A second strategy was to minimize situations that might necessitate corporal punishments. By keeping the convicts separated, there would be no congregate life to spawn conflicts. Third, isolation in a large cell with a workstation would enable the diligent to practice a trade. In theory, it would engender in all a total sense of gratitude at the time of release. When the opportunity finally came to mingle and speak again in normal discourse with other humans, the experience would be exhilarating.
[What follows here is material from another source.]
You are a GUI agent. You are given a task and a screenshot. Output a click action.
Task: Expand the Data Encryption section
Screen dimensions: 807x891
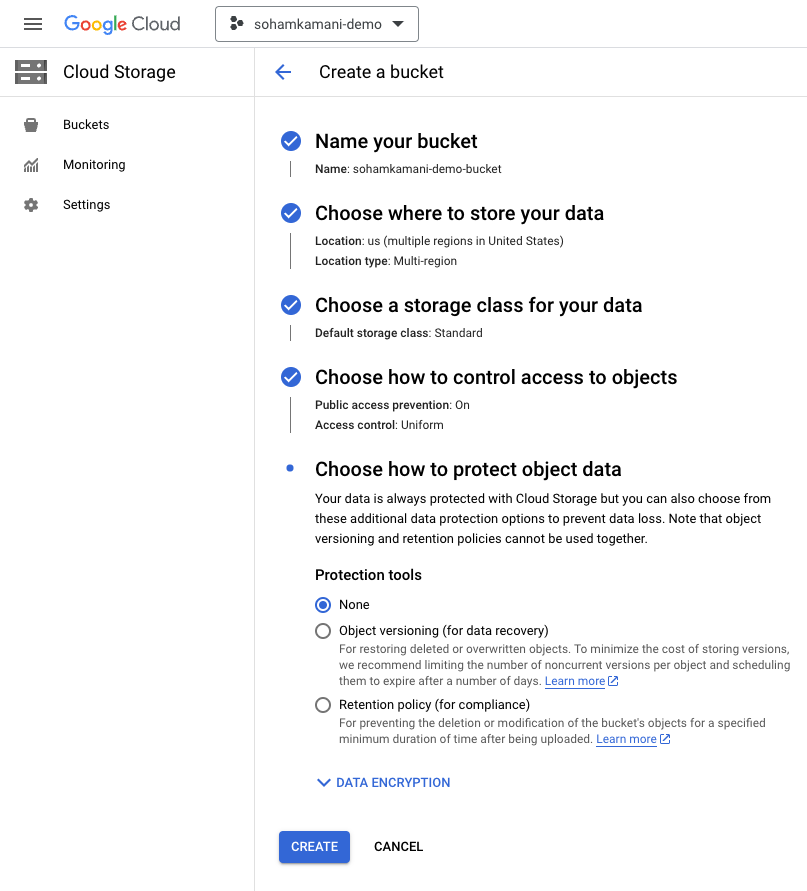[383, 783]
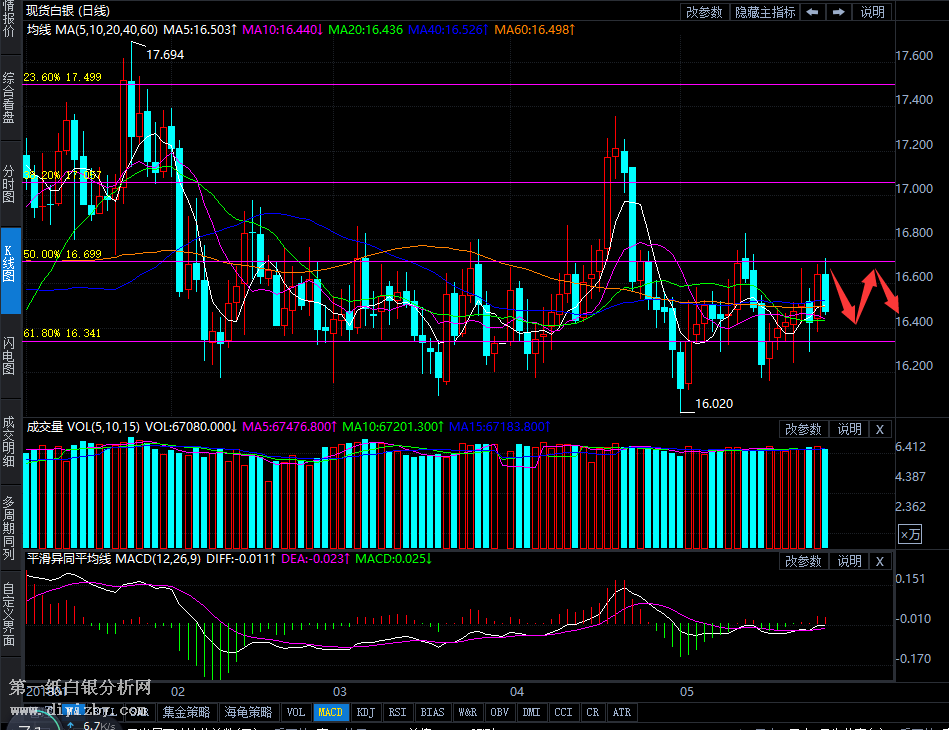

It was a system that appealed greatly to European nations, many of whom had learned that fewer problems arose when inmates did not assemble in groups. Most prisons in France, Germany, and Belgium in the nineteenth century were built along the lines of Eastern State Penitentiary. They also learned by experience what the advocates of the Pennsylvania model discovered, that total isolation and silence, if prolonged, would lead to insanity rather than penitence.
In the United States the other colonies watched with interest to see how each model worked in reality. Concern about the destruction of offender minds and spirits was raised during the debates and certainly played a role in the choices made. For political leaders, money and space were at issue. For moral leaders, the concern was which system promised the most rehabilitation. The Auburn system was the most common choice.
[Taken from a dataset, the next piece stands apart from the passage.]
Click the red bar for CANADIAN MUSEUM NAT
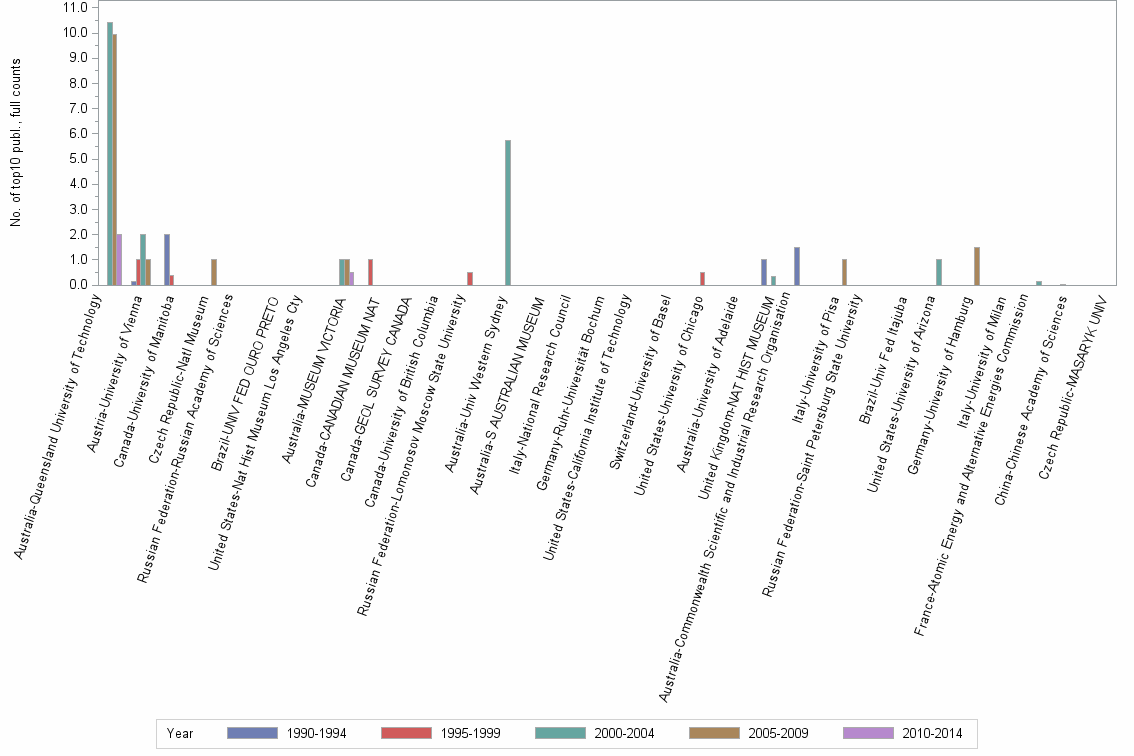 coord(371,270)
The New York (Auburn) System of Punitive Rehabilitation
Observing the situation in Pennsylvania, New York State made the decision in the first decade of the nineteenth century to go with a “congregate” rather than a “separate” plan. New York City’s political and correctional leaders had built the state’s first prison in 1797. They had also labeled it “Newgate” after the English prison by that name. It was located about a mile and half above city hall in Manhattan. The name was chosen for the same reason Connecticut used it, to invoke terror in the minds of the inmates housed there. Its congregate housing was more like a dormitory. With ten to twenty men in each apartment, it was soon overcrowded. Criticisms arose about the apparent hardening and recidivism of the inmates incarcerated there.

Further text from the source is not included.